[Records to process Boundary: Start]

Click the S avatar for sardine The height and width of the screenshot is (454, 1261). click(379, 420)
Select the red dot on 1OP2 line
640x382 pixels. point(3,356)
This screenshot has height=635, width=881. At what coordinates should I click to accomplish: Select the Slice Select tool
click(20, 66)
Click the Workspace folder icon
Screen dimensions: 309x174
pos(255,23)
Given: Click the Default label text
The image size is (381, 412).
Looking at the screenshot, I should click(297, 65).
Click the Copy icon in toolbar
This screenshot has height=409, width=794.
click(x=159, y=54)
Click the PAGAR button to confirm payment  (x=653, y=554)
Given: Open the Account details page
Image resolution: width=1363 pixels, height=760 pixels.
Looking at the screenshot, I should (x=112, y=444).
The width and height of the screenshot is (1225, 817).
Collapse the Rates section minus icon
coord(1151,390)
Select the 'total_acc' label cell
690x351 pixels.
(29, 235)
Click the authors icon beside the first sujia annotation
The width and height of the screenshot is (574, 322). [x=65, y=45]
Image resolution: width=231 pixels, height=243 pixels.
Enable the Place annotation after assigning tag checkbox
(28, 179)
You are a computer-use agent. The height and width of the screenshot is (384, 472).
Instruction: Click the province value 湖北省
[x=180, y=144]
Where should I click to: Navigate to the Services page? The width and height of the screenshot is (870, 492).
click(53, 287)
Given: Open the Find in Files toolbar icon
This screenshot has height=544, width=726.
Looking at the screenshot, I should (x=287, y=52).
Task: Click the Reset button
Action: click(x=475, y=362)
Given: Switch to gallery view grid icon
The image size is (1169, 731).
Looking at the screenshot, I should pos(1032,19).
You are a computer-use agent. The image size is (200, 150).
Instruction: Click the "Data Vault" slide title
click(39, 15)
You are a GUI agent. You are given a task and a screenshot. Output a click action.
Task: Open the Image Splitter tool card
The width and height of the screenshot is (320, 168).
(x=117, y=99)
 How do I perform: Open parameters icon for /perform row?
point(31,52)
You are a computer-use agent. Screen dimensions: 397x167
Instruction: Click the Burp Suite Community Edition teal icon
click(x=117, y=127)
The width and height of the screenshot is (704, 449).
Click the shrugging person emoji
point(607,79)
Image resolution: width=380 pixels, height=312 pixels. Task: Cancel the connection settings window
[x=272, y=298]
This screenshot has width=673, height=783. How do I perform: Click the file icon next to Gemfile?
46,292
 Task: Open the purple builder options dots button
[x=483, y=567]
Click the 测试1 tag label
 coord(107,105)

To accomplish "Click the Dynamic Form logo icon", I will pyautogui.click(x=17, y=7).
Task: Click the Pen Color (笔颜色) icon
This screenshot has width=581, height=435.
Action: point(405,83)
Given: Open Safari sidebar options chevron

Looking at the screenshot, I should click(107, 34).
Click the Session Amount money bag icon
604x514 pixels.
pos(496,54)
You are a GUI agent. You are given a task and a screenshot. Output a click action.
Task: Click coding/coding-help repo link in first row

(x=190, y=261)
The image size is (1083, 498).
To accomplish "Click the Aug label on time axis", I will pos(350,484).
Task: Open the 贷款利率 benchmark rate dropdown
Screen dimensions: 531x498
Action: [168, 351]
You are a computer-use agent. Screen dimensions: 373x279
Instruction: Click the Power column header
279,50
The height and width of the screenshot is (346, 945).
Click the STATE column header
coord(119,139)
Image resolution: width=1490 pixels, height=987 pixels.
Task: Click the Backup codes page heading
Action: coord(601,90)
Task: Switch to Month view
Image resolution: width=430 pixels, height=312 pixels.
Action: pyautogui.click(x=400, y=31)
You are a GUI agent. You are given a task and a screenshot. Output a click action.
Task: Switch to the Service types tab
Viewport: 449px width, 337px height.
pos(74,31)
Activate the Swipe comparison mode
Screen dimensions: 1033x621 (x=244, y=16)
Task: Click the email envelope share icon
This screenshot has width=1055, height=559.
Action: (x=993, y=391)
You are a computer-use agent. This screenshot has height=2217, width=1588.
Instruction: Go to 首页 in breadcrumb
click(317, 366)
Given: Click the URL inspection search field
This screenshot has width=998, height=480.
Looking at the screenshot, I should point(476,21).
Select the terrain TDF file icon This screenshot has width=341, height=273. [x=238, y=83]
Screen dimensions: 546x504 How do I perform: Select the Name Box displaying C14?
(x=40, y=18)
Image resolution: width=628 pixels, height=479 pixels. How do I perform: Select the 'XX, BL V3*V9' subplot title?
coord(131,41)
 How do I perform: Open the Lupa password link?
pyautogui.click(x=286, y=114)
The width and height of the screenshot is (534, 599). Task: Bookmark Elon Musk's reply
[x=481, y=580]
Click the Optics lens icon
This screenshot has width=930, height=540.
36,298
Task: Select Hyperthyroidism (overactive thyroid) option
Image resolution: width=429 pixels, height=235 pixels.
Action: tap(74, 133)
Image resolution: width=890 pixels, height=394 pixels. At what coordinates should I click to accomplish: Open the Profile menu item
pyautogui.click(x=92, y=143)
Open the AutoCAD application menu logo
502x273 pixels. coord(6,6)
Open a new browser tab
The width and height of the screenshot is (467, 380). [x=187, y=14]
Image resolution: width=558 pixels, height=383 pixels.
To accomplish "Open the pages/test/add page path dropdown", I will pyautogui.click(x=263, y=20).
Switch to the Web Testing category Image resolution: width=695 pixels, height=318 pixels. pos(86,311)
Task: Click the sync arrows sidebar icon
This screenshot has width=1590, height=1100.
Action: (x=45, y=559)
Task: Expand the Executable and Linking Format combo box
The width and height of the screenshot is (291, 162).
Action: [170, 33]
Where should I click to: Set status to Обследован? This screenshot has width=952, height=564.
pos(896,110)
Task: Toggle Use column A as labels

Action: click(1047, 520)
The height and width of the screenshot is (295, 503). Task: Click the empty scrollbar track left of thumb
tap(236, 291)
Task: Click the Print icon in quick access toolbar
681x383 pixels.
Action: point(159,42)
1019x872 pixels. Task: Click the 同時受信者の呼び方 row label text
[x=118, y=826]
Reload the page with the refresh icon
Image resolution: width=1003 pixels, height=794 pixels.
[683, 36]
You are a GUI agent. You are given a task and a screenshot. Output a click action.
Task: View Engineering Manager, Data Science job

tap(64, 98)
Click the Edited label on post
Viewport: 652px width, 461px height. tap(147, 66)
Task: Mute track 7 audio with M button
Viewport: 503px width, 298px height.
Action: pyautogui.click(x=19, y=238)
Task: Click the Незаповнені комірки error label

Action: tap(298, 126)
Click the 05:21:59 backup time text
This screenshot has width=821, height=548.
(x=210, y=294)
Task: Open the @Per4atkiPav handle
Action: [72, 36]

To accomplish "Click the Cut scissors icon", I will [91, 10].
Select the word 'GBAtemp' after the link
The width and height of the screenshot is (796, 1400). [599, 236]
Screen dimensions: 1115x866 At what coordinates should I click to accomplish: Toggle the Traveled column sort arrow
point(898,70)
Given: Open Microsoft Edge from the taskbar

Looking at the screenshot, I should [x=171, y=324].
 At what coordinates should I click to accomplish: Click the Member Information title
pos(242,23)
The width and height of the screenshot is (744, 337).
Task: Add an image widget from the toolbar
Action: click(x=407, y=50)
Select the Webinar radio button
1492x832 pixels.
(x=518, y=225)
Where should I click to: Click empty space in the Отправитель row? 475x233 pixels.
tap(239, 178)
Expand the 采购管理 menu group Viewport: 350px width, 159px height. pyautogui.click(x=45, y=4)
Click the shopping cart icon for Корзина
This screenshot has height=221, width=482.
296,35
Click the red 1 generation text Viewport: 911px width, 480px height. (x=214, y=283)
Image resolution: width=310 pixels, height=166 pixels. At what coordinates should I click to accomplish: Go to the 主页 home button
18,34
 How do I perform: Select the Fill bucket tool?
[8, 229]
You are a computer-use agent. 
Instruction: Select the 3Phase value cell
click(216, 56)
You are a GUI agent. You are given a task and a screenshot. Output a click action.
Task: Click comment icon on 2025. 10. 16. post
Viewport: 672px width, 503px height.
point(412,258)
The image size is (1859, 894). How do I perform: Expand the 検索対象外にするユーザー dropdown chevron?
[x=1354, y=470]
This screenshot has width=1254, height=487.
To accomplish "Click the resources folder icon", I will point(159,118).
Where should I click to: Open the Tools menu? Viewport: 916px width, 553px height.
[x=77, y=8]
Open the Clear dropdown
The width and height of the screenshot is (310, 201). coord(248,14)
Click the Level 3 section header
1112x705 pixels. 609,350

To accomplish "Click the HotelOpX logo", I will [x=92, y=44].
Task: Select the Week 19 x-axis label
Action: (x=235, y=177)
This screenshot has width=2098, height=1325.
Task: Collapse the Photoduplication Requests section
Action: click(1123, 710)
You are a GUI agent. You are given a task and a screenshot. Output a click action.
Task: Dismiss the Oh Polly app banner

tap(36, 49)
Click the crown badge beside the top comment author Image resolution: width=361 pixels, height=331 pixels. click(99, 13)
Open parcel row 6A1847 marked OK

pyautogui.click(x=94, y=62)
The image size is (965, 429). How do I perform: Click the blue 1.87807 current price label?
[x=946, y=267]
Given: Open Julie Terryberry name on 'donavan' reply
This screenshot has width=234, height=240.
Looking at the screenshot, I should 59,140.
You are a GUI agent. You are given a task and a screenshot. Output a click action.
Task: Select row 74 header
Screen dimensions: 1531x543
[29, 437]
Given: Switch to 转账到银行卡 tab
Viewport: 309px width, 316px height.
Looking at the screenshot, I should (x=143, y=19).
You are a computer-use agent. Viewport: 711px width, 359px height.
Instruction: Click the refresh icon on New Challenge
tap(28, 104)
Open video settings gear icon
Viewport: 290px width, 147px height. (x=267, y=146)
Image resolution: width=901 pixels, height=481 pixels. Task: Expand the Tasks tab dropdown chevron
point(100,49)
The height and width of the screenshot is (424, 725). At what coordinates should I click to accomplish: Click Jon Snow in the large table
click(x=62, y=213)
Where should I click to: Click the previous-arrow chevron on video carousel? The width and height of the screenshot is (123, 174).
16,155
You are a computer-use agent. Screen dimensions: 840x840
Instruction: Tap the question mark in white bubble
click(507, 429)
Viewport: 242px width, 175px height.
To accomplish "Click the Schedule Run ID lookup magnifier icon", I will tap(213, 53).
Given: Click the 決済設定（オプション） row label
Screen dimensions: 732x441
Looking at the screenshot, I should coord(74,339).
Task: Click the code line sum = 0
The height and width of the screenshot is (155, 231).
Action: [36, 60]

[Records to process Boundary: End]

Repeat exactly the lines of the data from the first one through the line with "Image resolution: width=231", both of them included.

Click the S avatar for sardine The height and width of the screenshot is (454, 1261). click(379, 420)
Select the red dot on 1OP2 line
640x382 pixels. point(3,356)
This screenshot has height=635, width=881. At what coordinates should I click to accomplish: Select the Slice Select tool
click(20, 66)
Click the Workspace folder icon
Screen dimensions: 309x174
pos(255,23)
Given: Click the Default label text
The image size is (381, 412).
Looking at the screenshot, I should click(297, 65).
Click the Copy icon in toolbar
This screenshot has height=409, width=794.
click(x=159, y=54)
Click the PAGAR button to confirm payment  (x=653, y=554)
Given: Open the Account details page
Image resolution: width=1363 pixels, height=760 pixels.
Looking at the screenshot, I should (x=112, y=444).
The width and height of the screenshot is (1225, 817).
Collapse the Rates section minus icon
coord(1151,390)
Select the 'total_acc' label cell
690x351 pixels.
(29, 235)
Click the authors icon beside the first sujia annotation
The width and height of the screenshot is (574, 322). [x=65, y=45]
Image resolution: width=231 pixels, height=243 pixels.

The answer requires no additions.